Today’s macro calendar schedule sees the release of Non-Farm Payroll data, Participation & Unemployment Rate and Average Hourly Earnings data from US markets and Employment Change, Unemployment Rate and IVEY PMI data from the Canadian calendar. On earnings calendar front, Wall Street sees financial data from CBOE Global, AbbVie Inc, and First Energy. 

Trading Perspective: Firm USD and positive forecast for US macro data updates suggest major and emerging currencies matched against US Greenback are likely to see a dovish activity as the trading session comes to close for the week. US Futures trading in the international market saw slump from recent highs despite linger risk on market mood as recovery rally eased off over escalating coronavirus outbreak death toll.  These factors suggest Wall Street is likely to some level of dovish activity today despite the mid-week’s recovery rally, however, major indices are likely to close well near multi-month highs in case NFP data and Unemployment data sees better than forecast outcome. 

EUR/USD: The pair is trading directly proportional to US Greenback in the global market today.

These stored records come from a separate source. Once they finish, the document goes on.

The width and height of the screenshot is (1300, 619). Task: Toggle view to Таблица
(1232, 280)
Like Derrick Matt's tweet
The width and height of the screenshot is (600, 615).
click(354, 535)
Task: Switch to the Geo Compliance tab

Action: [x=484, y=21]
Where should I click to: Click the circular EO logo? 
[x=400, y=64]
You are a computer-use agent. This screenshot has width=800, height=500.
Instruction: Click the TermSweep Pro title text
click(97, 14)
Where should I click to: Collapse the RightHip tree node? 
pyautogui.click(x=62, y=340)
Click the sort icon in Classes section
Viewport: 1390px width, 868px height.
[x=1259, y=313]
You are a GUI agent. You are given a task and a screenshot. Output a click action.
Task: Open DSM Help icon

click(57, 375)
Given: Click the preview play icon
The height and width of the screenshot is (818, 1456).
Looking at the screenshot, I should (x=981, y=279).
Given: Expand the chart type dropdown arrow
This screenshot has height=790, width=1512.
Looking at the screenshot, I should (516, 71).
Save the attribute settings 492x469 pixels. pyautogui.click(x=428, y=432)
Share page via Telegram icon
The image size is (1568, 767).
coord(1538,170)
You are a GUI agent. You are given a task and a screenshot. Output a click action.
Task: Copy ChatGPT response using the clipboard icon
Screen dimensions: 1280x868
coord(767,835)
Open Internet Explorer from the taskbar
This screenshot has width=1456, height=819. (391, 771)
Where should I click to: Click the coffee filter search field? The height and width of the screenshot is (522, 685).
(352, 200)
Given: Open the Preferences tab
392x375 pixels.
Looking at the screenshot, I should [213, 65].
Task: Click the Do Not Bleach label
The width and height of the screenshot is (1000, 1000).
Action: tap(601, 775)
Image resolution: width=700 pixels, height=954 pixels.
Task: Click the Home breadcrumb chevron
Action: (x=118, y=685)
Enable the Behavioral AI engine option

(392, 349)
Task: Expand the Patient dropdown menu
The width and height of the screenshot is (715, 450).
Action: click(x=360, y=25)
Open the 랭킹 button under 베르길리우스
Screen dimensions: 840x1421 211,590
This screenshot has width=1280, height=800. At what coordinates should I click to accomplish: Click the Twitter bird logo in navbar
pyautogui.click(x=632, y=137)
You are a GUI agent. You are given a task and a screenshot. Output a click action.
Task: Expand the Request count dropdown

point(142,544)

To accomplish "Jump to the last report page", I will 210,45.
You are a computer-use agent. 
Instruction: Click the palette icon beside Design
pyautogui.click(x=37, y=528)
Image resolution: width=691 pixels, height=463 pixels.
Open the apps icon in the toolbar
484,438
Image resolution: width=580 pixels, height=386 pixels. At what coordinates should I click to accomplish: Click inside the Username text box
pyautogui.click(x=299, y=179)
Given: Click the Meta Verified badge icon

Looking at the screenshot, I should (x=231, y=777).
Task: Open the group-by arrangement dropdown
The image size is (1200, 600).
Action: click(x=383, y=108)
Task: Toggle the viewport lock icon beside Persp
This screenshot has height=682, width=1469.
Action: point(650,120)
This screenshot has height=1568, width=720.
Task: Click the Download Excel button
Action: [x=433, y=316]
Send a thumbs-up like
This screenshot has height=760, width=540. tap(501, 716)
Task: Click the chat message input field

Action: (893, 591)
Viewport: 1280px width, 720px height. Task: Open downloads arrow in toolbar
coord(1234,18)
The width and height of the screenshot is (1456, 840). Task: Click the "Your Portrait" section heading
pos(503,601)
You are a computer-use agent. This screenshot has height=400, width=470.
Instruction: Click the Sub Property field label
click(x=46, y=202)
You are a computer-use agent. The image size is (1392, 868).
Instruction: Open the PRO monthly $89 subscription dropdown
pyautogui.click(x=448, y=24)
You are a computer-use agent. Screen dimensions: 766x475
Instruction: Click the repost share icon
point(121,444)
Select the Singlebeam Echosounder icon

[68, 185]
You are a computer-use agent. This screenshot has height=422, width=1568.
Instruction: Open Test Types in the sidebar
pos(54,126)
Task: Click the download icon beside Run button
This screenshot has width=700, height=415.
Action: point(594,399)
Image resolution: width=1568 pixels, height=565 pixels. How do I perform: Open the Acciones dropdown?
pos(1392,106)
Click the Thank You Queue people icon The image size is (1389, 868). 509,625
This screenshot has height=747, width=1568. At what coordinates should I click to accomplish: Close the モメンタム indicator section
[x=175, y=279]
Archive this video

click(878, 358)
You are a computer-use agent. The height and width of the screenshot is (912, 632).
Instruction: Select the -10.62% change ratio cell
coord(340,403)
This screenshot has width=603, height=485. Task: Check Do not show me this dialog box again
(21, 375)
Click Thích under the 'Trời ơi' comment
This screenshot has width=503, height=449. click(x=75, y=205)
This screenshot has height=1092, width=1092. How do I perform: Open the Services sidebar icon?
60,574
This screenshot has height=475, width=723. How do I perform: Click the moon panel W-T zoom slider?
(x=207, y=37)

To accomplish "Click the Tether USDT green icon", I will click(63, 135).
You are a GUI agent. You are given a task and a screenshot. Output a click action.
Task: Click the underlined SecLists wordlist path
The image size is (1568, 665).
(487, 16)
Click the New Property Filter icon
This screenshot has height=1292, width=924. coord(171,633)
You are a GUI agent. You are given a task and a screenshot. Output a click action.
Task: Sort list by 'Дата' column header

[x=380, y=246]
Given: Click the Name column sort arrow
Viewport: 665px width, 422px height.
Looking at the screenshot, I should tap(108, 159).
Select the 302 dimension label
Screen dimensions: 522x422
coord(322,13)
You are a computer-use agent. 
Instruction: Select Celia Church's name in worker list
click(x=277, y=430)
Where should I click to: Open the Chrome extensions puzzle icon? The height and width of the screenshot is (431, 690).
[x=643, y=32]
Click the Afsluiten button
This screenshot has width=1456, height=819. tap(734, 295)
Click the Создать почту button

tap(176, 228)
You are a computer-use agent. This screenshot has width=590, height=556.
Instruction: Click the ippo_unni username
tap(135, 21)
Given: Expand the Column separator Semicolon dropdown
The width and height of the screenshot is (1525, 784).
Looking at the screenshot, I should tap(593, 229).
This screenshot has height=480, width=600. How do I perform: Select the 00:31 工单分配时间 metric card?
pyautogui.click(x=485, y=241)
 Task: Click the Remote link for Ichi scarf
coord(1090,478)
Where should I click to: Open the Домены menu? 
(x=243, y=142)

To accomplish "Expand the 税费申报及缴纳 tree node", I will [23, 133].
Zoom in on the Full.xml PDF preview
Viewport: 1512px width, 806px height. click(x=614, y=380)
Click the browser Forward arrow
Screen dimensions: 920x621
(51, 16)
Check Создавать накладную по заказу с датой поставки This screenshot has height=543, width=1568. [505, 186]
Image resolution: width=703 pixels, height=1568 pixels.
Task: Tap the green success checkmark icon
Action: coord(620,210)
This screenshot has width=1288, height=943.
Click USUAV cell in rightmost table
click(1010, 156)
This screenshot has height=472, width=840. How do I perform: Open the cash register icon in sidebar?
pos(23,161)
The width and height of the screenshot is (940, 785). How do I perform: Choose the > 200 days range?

While the USD index scaled fresh 4-month highs, the common currency tested 4-month lows as EURO is currently experiencing an oversold activity. Disappointing Germany & France industrial production data added pressure to EURO bulls keeping price activity trapped around mid-1.09 handle. Traders now await US NFP data and Unemployment rate for short term profit opportunities. 

GBP/USD: The pair is trading mostly range-bound with neutral bias in the European session today. While the pair holds steady above the 1.2900 handle for now. Technical outlook implies the strong possibility for a decline below key support levels which spell disaster for GBP. While Brexit uncertainties keep GBP under pressure, firm USD also adds to GBP’s woes. Traders now await US NFP data and Unemployment rate for short term profit opportunities. 

USD/CAD: The pair is trading with a clear positive bias today and has scaled fresh 2-month highs as US Greenback bulls gain fundamental strength from positive macro data outcome and its status as a pseudo-safe-haven currency. Broad-based risk currency sell-off pushes USD to multi-month highs while declining crude oil price weighs down commodity-linked currency Canadian Loonie. Traders now await macro data updates from both US and Canadian calendar for short term profit opportunities and directional bias.